Over the years, obfuscation has taken a significant place in the software protection field. The term generally embraces any means aimed at slowing down the analysis of a program, either by an analyst or an automated algorithm. As such, it has gained a certain popularity in the video-game industry. Unfortunately, it has also gained popularity in the malware underground ecosystem - in order to delay malware comprehension, leading to the need for deobfuscation techniques.
In the broadest sense, deobfuscation is the means to make the behaviour of a piece of malware more intelligible, taken as a fact that recovering the original program is generally impossible. Since the first step towards understanding a binary program is to disassemble it in order to obtain a good representation of its Control-Flow Graph (CFG), obfuscation techniques (also) aim at fooling existing disassembly tools and techniques: while static disassembly covers the whole program but is quickly fooled by obfuscations such as self-modification, dynamic disassembly helps to get a real execution trace of the program but is limited to one or a few execution paths.
Symbolic execution has recently been proposed as an interesting alternative to deobfuscation: more robust than static analysis and more complete than dynamic analysis. Interestingly, the technique amounts to reason over the semantic of the program (which is not modified by obfuscation) rather than its syntax (which is heavily modified). Yet, the technique is still young, and can quickly suffer from scalability issues.
We show in this talk how to combine in a successful way several state-of-the-art variants of symbolic execution together with dynamic analysis and static analysis in order to help recover a more precise CFG of the obfuscated code under analysis. In particular, dynamic analysis brings robustness to tricky obfuscations such as self-modification, variants of symbolic executions can both discover new parts of the obfuscated code and prove that other parts are spurious (e.g. not reachable because of protections such as opaque predicates or stack tampering), and standard static analysis can be guided in a safe way to extend the disassembly. We will explain in detail the method and how it is implemented in the open-source platform BINSEC, and describe successful case studies on state-of-the-art packers and the government-grade X-Tunnel malware - allowing its entire deobfuscation.

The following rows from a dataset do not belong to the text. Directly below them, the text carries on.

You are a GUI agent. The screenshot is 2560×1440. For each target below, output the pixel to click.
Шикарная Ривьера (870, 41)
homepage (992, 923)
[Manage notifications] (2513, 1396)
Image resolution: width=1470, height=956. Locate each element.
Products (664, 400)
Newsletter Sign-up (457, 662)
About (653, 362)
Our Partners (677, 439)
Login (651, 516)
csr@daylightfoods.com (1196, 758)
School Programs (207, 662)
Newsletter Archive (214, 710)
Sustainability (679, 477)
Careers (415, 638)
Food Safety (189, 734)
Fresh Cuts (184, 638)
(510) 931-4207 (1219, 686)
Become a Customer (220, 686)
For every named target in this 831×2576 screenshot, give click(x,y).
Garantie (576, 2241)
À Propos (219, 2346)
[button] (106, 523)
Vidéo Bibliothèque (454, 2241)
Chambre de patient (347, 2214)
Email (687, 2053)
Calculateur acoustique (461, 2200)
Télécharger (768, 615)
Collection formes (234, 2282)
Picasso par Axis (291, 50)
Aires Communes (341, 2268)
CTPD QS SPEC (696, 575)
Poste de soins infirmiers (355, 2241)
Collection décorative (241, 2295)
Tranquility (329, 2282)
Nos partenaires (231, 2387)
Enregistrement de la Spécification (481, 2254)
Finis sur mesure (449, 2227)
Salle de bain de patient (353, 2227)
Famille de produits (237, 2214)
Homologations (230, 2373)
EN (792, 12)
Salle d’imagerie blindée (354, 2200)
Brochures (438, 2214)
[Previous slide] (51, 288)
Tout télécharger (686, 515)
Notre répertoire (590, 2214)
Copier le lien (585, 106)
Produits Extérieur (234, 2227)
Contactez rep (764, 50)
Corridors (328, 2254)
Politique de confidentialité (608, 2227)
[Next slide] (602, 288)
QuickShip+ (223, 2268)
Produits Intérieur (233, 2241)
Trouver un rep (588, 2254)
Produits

The end goal is to empower the reverse-engineering by giving the analyst semantic information about the program such as obfuscation in order to hold all the cards in hand for a better and deeper understanding of the binary being analysed.
Symbolic deobfuscation methods are a recent and hot topic, holding great promise but not easy to apply in practice. This talk aims to demystify these techniques, presenting them in a clear manner - from basic concepts to the latest cutting-edge implementations - and giving insights into their strengths and weaknesses, including potential counter-measures (together with possible mitigations). This line of work is also in the continuation of other efforts to bring more semantic analysis into the anti-malware arsenal.